### Используя эти сведения
1: Переведите на английский предложение из отрывка о Дике и витаминной диете: «Жидкость ГАМК является антиподом ЛСД, и когда ее не хватает, начинаются фантастические видения.»
2: Что, согласно теории Дика из отрывка о витаминной диете, кислотность витаминов вызвала в его мозгу?
3: Напишите продолжение отрывка о Дике и витаминной диете, начиная сразу после его последнего предложения.

### Текст документа
_ _ _ _ _

С точки зрения материалистической гипотезы замкнутого круга, не было причин искать слишком далеко. Тем не менее Дик внимательно перечитал статью, касающуюся витаминной диеты, изучил этикетки на флаконах, пролистал медицинский справочник, вечный спутник ипохондрика, и вывел теорию, просто сияющую научным правдоподобием. Кислотность витаминов вызвала в его мозгу резкое понижение гаммааминомасляной кислоты, также называемой жидкостью ГАМК. Надлежащий уровень этой жидкости подавлял, по-видимому, некоторые структуры центральной нервной системы, те самые, что заставляют видеть розовых слонов или выстроенные в цепочку работы Кандинского. Жидкость ГАМК является антиподом ЛСД, и когда ее не хватает, начинаются фантастические видения. Дик удовлетворился этим объяснением: примерно так же человеку, который не силен в технике, в случае, если машина начинает издавать непонятные звуки, вполне достаточно фразы «должно быть, не в порядке зажигание».

_ _ _ _ _

### Предоставленные данные
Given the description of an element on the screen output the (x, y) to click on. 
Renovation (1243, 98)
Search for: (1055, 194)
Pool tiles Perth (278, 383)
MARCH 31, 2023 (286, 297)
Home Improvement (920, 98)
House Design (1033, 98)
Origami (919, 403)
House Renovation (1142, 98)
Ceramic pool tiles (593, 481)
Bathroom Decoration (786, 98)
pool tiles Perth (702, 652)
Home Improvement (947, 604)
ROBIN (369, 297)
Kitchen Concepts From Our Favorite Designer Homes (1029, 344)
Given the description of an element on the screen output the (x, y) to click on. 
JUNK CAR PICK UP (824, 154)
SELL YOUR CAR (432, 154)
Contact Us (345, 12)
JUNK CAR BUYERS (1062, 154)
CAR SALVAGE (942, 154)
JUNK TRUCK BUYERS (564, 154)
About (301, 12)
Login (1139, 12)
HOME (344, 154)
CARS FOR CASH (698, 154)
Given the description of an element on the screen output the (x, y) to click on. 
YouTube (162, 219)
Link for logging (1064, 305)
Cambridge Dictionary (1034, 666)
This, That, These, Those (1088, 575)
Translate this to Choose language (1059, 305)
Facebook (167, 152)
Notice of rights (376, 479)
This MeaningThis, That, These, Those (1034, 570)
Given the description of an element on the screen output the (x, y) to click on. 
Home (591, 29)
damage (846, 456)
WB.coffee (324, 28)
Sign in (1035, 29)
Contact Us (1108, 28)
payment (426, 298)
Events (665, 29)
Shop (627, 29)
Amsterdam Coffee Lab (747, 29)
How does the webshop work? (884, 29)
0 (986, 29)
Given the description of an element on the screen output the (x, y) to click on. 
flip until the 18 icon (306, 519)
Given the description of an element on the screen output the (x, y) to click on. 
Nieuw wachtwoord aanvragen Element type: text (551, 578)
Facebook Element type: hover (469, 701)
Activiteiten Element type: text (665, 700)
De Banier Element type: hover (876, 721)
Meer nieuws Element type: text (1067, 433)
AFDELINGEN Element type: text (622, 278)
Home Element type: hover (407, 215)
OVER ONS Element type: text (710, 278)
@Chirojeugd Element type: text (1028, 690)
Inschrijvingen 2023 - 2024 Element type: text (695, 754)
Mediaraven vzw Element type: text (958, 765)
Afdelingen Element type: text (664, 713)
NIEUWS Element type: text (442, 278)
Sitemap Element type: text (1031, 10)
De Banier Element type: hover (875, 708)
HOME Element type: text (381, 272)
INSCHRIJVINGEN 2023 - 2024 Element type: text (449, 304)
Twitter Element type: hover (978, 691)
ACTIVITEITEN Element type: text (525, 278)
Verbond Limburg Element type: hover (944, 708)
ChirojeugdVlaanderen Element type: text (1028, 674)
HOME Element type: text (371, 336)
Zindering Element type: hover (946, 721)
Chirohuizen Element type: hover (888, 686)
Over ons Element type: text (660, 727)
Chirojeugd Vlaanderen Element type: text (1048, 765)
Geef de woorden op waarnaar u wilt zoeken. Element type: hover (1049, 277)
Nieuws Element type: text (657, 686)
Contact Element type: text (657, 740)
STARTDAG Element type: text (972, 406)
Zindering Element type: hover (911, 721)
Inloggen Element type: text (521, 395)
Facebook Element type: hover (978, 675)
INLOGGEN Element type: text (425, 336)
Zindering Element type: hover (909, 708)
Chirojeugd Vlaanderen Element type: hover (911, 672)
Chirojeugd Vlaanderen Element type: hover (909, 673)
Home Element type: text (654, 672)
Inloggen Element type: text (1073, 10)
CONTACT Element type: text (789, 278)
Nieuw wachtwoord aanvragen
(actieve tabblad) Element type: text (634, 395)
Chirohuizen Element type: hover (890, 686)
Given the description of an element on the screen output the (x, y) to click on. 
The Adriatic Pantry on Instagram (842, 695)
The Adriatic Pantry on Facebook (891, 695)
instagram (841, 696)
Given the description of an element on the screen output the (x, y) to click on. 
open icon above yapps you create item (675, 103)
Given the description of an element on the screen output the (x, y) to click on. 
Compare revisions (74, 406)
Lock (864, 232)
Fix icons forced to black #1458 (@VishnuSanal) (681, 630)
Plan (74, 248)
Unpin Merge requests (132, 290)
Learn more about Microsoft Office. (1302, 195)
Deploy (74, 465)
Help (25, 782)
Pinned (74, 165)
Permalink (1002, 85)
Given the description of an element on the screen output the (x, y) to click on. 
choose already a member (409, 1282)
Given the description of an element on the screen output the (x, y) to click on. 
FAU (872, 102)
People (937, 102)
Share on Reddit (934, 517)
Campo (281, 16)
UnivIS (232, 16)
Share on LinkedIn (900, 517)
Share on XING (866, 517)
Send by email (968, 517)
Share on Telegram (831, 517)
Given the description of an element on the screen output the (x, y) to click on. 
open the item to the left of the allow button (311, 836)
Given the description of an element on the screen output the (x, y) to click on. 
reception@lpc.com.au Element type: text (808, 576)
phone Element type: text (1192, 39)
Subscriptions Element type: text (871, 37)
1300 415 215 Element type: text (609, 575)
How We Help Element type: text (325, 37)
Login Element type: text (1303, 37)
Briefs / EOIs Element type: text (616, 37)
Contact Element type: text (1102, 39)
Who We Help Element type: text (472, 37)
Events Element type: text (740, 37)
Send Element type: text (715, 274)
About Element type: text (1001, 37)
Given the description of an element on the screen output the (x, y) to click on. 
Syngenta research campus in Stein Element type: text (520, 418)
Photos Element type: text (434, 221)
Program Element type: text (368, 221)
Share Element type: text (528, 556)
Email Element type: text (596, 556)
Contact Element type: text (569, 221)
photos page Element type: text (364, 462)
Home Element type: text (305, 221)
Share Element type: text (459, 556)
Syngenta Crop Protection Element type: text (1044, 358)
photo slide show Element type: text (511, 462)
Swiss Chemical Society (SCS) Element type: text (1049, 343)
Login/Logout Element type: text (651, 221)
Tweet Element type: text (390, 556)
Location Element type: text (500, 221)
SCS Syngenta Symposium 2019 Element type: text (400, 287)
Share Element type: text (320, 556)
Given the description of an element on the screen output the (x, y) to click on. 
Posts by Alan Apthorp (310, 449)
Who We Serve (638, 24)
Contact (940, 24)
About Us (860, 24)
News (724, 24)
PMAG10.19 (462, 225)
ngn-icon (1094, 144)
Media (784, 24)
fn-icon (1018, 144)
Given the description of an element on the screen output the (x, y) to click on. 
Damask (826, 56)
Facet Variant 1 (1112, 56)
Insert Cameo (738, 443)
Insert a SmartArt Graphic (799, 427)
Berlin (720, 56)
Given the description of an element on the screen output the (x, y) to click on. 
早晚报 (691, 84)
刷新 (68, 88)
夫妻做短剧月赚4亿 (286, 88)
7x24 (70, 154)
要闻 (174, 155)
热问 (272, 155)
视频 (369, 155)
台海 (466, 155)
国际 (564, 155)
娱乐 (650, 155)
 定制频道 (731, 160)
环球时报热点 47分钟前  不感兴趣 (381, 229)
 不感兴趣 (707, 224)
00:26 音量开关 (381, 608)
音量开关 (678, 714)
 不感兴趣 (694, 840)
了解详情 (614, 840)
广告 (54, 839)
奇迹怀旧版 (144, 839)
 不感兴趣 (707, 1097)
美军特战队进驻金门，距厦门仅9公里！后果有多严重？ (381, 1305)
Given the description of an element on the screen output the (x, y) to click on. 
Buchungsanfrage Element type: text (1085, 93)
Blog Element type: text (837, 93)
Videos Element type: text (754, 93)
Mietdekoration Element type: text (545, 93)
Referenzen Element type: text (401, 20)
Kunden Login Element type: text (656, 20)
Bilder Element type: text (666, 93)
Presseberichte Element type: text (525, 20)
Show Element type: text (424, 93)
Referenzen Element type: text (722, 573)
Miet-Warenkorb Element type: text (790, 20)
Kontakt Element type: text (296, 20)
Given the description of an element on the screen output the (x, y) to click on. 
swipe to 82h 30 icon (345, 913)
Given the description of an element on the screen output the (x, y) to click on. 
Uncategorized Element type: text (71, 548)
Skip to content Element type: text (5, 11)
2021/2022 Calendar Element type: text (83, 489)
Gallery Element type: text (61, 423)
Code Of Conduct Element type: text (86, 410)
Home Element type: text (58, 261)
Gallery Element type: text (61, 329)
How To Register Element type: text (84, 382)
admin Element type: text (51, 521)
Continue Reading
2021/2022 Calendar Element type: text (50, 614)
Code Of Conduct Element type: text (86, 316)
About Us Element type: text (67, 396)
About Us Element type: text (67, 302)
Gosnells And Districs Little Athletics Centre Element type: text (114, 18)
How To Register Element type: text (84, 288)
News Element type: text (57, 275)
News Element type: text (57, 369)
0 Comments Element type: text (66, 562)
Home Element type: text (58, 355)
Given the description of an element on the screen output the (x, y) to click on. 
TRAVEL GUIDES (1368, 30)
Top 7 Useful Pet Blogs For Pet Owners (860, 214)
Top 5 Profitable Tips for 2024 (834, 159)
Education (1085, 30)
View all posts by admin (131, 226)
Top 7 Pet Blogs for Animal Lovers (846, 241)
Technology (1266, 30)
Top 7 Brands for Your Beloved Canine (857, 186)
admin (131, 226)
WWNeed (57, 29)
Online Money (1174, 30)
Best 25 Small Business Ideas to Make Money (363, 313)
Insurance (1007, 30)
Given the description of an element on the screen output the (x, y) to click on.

_ _ _ _ _

### Список ответов
1: GABA fluid is the antipode of LSD, and when there is not enough of it, fantastic visions begin.

2: Резкое понижение гаммааминомасляной кислоты, то есть жидкости ГАМК.

3:
Однако параллельное расследование заставило его глянуть на работы Кандинского и Кли, книгу о которых он попросил Тессу взять в библиотеке. В результате Дик выяснил, что масса полотен этих художников находятся в Русском музее в Ленинграде. Эта информация пробудила в нем одно воспоминание. Кто-то говорил ему, еще за несколько лет до этого происшествия, об опытах, проводимых советскими учеными в области телепатической связи. Возможно, он стал объектом подобного эксперимента, состоявшего в том, чтобы заснять абстрактную живопись, хранившуюся в ленинградском музее, а затем на огромной скорости забрасывать ею нейроны некоего обитателя Фуллертона, что в Калифорнии.
Допустим, но зачем это понадобилось русским? И почему выбрали именно его, Фила Дика, а не кого-либо другого? Случайность, или на это есть причины? И почему полотна абстракционистов? Снова случайность, картины выбраны произвольно, просто, чтобы испытать медиума, или же в этом был какой-то смысл?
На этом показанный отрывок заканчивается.